Cilegon, Comunitynews-Wakil Gubernur (Wagub) Banten Achmad Dimyati Natakusumah mengatakan, olahraga catur tidak hanya mengasah kemampuan berpikir, tetapi juga mengajarkan nilai-nilai kehidupan seperti strategi, fokus, kesabaran, sportivitas, dan saling menjaga. Hal itu disampaikannya saat menghadiri pertandingan cabang olahraga catur pada Pekan Olahraga Pelajar Daerah (Popda) XII Tahun 2026 tingkat Provinsi Banten di Aula DPRD Kota Cilegon, Sabtu (13/6/2026).
Menurut Dimyati, pertandingan catur pada Popda XII menjadi salah satu upaya memasyarakatkan olahraga catur di kalangan pelajar sekaligus mencetak atlet-atlet berprestasi hingga tingkat nasional dan internasional.
"Di Popda ini selain bertanding, anak-anak kita dilatih untuk bercatur, menyukai catur, dan kita menciptakan master-master catur. Harapannya menjadi grandmaster," ungkapnya.
Menurutnya, ajang Popda bukan hanya ajang mencari juara, tetapi juga membangun karakter atlet muda. Filosofi catur, kata dia, mengajarkan bahwa setiap individu memiliki peran dan potensi untuk berkembang.
"Atlet-atlet atau anak-anak ini masih perlu dijaga, dibimbing, dan diajarkan. Tapi suatu saat bisa menjadi pemimpin," katanya.
Selain itu, Wagub Dimyati menekankan catur juga mengajarkan pentingnya kesabaran, ketenangan, dan fokus dalam mengambil keputusan. Setiap langkah yang disusun dengan strategi yang matang akan menentukan keberhasilan.
"Intinya catur itu mengajarkan bagaimana harus sabar, harus tenang, harus fokus, dan harus memiliki strategi. Langkah awal itu menentukan untuk kemenangan," imbuhnya.
Pada kesempatan itu, Wagub Dimyati berpesan kepada para atlet agar terus berlatih dan tidak takut menghadapi kekalahan. Menurutnya, kalah dan menang merupakan bagian dari proses untuk menjadi lebih baik.
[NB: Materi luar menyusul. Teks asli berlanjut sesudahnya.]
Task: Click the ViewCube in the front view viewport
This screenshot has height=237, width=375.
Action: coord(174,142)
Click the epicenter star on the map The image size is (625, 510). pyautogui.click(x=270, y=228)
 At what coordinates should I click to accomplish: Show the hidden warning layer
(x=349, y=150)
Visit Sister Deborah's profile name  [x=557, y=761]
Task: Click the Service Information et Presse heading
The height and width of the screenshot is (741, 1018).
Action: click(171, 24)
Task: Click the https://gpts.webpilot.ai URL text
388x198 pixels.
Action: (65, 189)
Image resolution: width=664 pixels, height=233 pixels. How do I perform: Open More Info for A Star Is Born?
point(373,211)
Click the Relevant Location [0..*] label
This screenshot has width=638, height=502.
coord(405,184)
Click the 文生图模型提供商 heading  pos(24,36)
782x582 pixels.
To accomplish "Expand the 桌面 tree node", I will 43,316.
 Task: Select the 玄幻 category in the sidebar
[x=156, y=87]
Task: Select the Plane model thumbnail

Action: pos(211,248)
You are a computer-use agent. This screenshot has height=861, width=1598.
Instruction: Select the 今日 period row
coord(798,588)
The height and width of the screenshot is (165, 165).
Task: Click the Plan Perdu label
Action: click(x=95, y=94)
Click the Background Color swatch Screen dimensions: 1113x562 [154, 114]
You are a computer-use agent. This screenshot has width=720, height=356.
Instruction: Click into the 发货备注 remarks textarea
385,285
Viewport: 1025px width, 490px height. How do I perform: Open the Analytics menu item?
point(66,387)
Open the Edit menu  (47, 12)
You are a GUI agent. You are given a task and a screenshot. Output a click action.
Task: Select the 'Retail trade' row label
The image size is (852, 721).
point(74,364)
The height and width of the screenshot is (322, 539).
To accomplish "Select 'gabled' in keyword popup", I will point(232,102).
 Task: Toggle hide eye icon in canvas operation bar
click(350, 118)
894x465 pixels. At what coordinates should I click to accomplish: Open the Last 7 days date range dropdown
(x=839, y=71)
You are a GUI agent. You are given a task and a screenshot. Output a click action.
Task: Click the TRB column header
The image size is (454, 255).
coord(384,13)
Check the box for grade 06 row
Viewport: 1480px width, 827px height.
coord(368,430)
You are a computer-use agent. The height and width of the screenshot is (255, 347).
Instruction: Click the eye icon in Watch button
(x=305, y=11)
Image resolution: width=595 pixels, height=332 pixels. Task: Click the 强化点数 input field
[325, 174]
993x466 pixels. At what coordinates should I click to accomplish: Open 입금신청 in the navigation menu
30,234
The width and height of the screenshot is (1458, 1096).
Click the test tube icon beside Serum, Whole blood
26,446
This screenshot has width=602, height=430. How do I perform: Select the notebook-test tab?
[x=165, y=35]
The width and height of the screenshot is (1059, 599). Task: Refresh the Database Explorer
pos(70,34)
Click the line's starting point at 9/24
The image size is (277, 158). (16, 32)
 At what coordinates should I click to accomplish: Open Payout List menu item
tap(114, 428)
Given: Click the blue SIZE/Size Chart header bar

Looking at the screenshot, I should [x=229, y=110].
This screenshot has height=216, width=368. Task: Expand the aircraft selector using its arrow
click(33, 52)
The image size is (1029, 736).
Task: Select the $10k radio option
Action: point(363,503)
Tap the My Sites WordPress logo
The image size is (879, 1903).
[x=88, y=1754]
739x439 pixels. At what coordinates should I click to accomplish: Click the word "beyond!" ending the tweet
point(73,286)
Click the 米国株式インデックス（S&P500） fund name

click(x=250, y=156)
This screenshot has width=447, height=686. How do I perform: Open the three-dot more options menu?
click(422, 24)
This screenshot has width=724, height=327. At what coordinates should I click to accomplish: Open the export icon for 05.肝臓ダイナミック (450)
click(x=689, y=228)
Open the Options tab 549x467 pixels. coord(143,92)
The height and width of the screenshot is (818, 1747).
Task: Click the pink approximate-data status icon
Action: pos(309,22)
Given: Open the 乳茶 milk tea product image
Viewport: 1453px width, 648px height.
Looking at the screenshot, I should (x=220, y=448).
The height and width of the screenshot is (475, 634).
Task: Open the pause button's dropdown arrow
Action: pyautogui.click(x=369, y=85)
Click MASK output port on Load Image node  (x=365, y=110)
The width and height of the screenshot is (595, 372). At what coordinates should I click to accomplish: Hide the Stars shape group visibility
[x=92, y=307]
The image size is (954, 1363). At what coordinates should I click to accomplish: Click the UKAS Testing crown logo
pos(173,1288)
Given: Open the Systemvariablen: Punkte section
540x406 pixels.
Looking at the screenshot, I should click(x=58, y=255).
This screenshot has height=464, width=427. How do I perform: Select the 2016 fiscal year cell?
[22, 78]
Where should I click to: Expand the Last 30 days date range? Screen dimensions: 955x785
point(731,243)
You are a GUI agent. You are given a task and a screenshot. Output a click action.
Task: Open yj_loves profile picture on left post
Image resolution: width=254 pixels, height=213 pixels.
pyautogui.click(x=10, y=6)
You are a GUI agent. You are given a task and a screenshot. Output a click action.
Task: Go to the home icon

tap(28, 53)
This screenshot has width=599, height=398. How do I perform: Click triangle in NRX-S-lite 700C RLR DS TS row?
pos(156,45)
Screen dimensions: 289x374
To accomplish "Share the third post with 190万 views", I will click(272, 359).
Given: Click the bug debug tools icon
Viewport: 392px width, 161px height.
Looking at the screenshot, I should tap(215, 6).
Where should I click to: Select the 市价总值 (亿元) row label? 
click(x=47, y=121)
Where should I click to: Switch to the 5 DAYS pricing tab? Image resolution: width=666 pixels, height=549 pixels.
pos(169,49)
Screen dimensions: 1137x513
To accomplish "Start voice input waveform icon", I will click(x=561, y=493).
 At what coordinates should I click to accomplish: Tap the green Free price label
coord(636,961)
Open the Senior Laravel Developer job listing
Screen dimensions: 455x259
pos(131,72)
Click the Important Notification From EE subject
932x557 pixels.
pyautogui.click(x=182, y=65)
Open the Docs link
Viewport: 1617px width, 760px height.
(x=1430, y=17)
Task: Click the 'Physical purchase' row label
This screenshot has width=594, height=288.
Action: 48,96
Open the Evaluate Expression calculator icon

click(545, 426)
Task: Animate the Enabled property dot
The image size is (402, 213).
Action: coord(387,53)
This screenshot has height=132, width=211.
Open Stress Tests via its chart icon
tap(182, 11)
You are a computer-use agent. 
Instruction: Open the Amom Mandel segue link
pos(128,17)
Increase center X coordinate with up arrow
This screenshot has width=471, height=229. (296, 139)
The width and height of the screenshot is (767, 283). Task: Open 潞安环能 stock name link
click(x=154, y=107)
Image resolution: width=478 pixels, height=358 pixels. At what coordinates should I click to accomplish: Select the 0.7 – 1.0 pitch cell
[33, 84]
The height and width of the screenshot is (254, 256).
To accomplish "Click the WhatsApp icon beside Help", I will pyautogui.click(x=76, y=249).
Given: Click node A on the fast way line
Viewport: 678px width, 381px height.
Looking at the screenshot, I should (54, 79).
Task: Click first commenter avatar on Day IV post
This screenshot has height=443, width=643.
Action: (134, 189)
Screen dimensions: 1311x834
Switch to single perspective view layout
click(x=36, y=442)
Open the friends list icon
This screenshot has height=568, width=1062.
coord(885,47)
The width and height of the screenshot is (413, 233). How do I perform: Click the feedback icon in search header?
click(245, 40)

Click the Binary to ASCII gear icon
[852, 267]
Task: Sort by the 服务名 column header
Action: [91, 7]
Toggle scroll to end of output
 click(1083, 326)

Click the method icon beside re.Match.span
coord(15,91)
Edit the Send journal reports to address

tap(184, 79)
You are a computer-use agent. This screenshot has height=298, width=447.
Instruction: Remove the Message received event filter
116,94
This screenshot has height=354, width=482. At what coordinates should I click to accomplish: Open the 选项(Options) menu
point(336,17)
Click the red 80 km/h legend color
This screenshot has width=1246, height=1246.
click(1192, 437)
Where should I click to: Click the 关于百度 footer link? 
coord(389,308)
"Saya berharap para atlet Popda terus berlatih. Juara dunia pun ada menang dan ada kalah. Yang penting terus belajar dan meningkatkan kemampuan," ujarnya.
Selain itu, ia mengajak generasi muda untuk lebih mencintai olahraga catur karena memiliki banyak manfaat bagi kecerdasan dan pembentukan karakter. Ia menilai catur dapat menjadi alternatif kegiatan positif dibandingkan menghabiskan waktu dengan gawai.
"Daripada terus bermain handphone atau gadget, lebih baik bermain catur. Catur punya filosofi yang luar biasa dalam kehidupan," imbuhnya.
Sementara itu, Kepala Dinas Pemuda dan Olahraga Provinsi Banten Ahmad Syaukani mengatakan, Popda merupakan ajang olahraga pelajar multi-event yang menjadi bagian dari sistem pembinaan atlet secara berjenjang, mulai dari tingkat kabupaten dan kota, Popda, hingga Pekan Olahraga Pelajar Nasional (Popnas).
Dikatakan Syaukani, ajang POPDA juga menjadi sarana penting untuk menemukan dan mempersiapkan regenerasi atlet-atlet muda Banten.
"Ini adalah salah satu cara kita melakukan regenerasi dan pembinaan atlet muda," katanya.
Selanjutnya, Syaukani menambahkan, para juara Popda XII akan dipersiapkan untuk mengikuti Popnas melalui pembinaan lanjutan. Selain itu, mereka juga diproyeksikan menjadi bagian dari kekuatan Banten pada Pekan Olahraga Nasional (PON) 2032.
"Pembinaan atlet tidak bisa instan. Atlet-atlet yang saat ini berusia 16 sampai 17 tahun, pada PON 2032 nanti akan memasuki usia emas atlet, sekitar 21 hingga 25 tahun. Mereka inilah yang kita siapkan untuk memperkuat Banten," katanya.